Consigne écrite 1 → D'après l'article sur Thabo Mbeki, pendant quelles années a-t-il été au pouvoir ?
Consigne écrite 2 → Poursuivez l'article sur Thabo Mbeki après sa dernière phrase.

L’ancien chef de l’État a passé les derniers mois à critiquer sa famille politique ainsi que le président sud-africain Cyril Ramaphosa.

L’ancien président sud-africain Thabo Mbeki. © Michel Spartari/AFP.

Il est de tous les événements : meetings, conférences, enterrements… L’ancien président Thabo Mbeki, au pouvoir de 1999 à 2008, ne lâche plus le Congrès national africain (ANC). À 80 ans, il n’est pas de ces retraités qui répondent aux invitations pour s’asseoir sur une chaise au dernier rang et piquer du nez en toute discrétion. S’il se déplace, c’est pour délivrer une parole corrosive à l’encontre de son propre parti.

Ainsi, lors des funérailles de Jessie Duarte, secrétaire générale par intérim de l’ANC décédée le 17 juillet dernier, Thabo Mbeki a profité des hommages pour refaire le portrait du parti. Une formation politique qu’il ne s’est pas privé de décrire comme rétive au renouvellement, composée de membres avides de pouvoir et d’enrichissement. Les applaudissements ont été nourris.

Ramaphosa dans le viseur

Qui dit parti présidentiel mal structuré dit pays mal gouverné. « Il n’existe aucun plan national pour résoudre les problèmes de pauvreté, de chômage et d’inégalités. Cela n’existe pas. Si on veut servir le peuple, il faut résoudre ces problèmes », a tancé Thabo Mbeki. À force de remonter la pyramide des responsabilités, son exposé a fini par titiller le chef de l’État. « Quand le camarade Cyril Ramaphosa a prononcé son discours sur l’état de la nation en février, il a dit : “Dans les cent prochains jours, nous devons nous mettre d’accord sur un pacte social pour résoudre ces problèmes.” Mais rien n’a été fait, rien ! » a poursuivi Thabo Mbeki, encouragé par de nouveaux applaudissements.

S’il n’est pas le premier à transgresser la règle tacite qui veut qu’un ancien président ne critique pas son parti, Thabo Mbeki semble aller plus loin. « D’habitude, les gens de l’ANC se gardent bien de livrer des noms, il suffit de deviner, observe William Gumede, président du think tank Democracy Works Foundation (DWF). Ce qui est surprenant, c’est que Mbeki critique nommément Cyril Ramaphosa. Nelson Mandela critiquait lui aussi, mais de manière beaucoup plus large. »

Mbeki et Ramaphosa sont connus pour entretenir une relation cordiale mais distante. Rien à voir avec la rivalité qui les a tous deux opposés à Jacob Zuma. Ce dernier fut le tombeur de Mbeki en 2008, avant d’être lui-même poussé vers la sortie par Ramaphosa en 2018. Thabo Mbeki veut-il à son tour déloger Ramaphosa du sommet de l’État ? C’est la théorie farfelue énoncée par Julius Malema.

Enregistrements extraits →
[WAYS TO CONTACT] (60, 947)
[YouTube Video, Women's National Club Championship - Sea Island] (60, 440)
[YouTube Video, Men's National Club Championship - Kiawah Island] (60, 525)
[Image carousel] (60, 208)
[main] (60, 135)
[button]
...
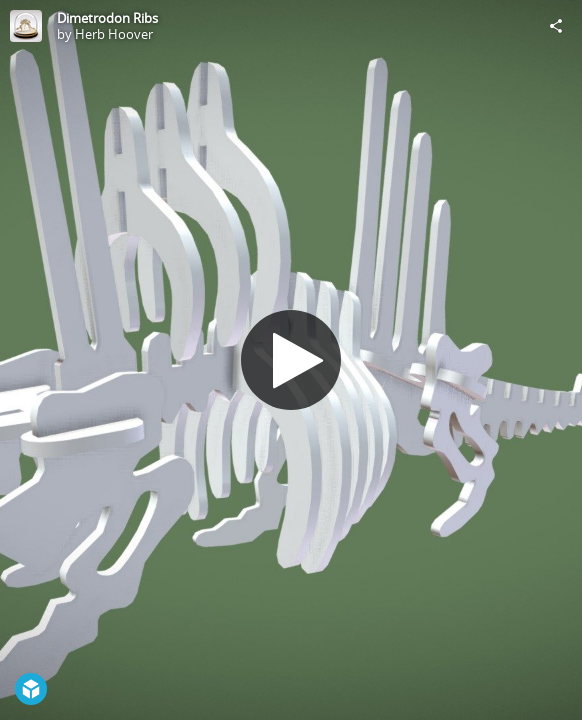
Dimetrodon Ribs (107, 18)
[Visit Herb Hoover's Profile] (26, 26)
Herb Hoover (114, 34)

Réponse 1 → De 1999 à 2008.

Réponse 2 →
Inquiétudes pour les élections de 2024

Le chef du parti des Combattants pour la liberté économique (EFF) adore déstabiliser l’ANC en se mêlant de ce qui ne le regarde pas. « Le président Mbeki ne digère pas d’avoir été forcé à quitter la présidence avant la fin de son mandat, a ainsi affirmé Julis Malema lors d’une conférence de presse. Il y a des soupçons selon lesquels Arthur Fraser coopère avec Mbeki. »

Proche de Jacob Zuma, dont il fut  le responsable des services de renseignement, Arthur Fraser est surtout à l’origine des révélations sur l’affaire Phala Phala, qui fragilise Ramaphosa depuis juin : 600 000 dollars non déclarés (la somme est celle que donne News24) ont été retrouvés dans la ferme du président lors d’un cambriolage. Une enquête est ouverte. Thabo Mbeki, un conspirateur ? L’ancien président rejette « les ragots » qui visent à « aggraver les divisions » au sein de l’ANC.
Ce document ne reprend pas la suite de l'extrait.